┌─ Material for the task
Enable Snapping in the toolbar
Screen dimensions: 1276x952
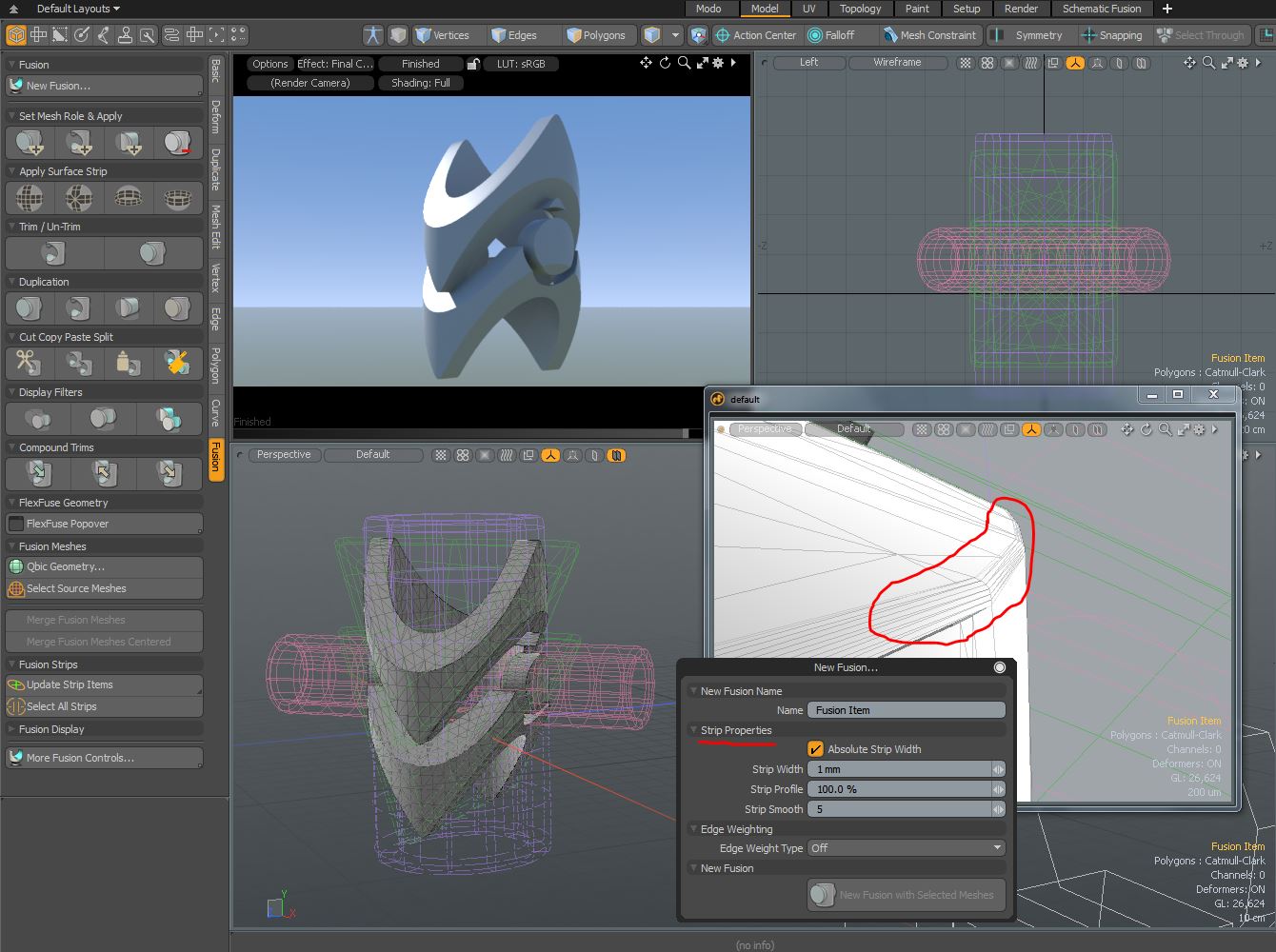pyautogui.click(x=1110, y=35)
└─
┌─ Material for the task
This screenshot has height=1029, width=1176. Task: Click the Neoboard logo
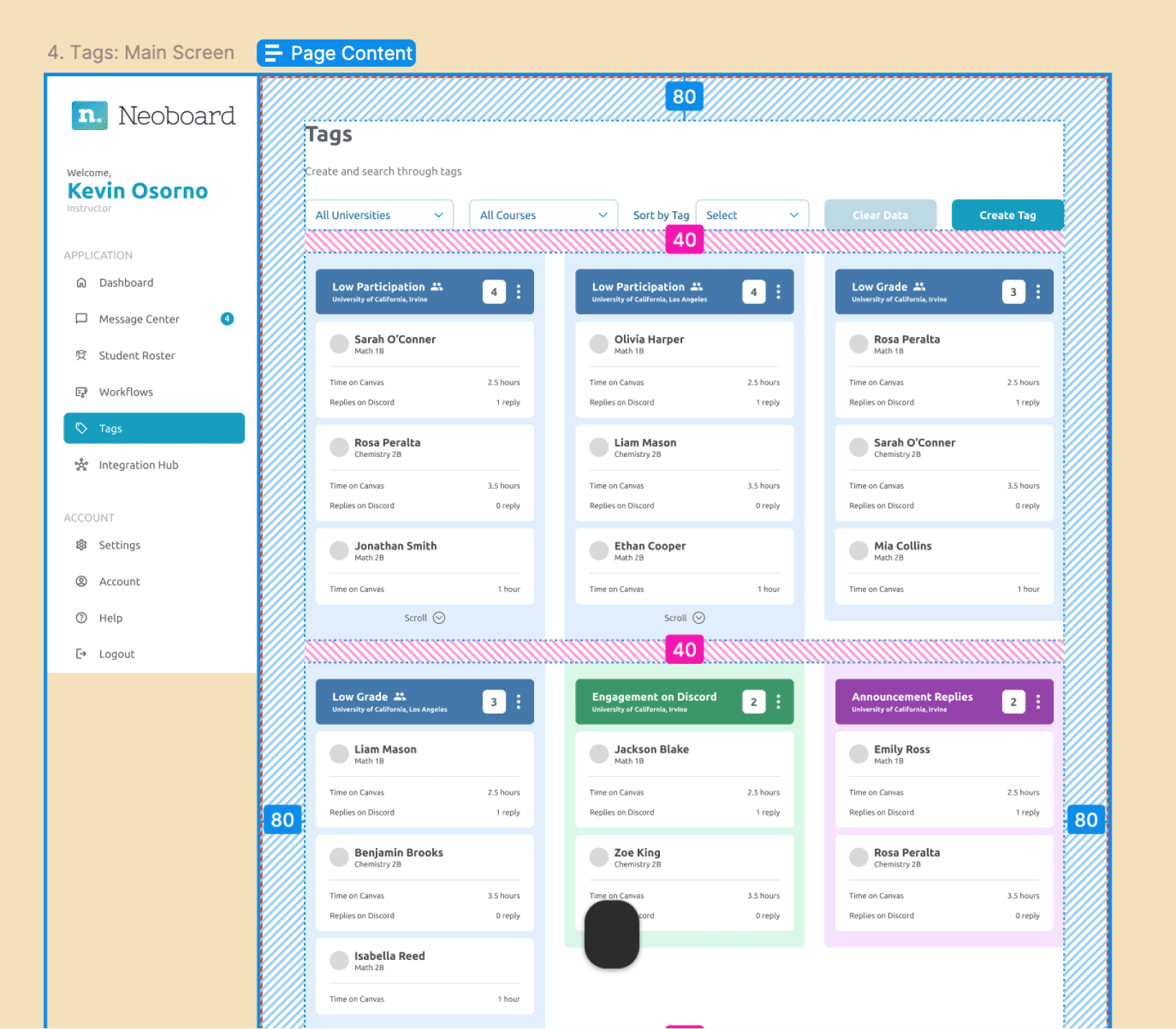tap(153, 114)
└─
Show every line of the rows that contains the string "This".

This screenshot has height=1029, width=1176. Task: Click the Neoboard logo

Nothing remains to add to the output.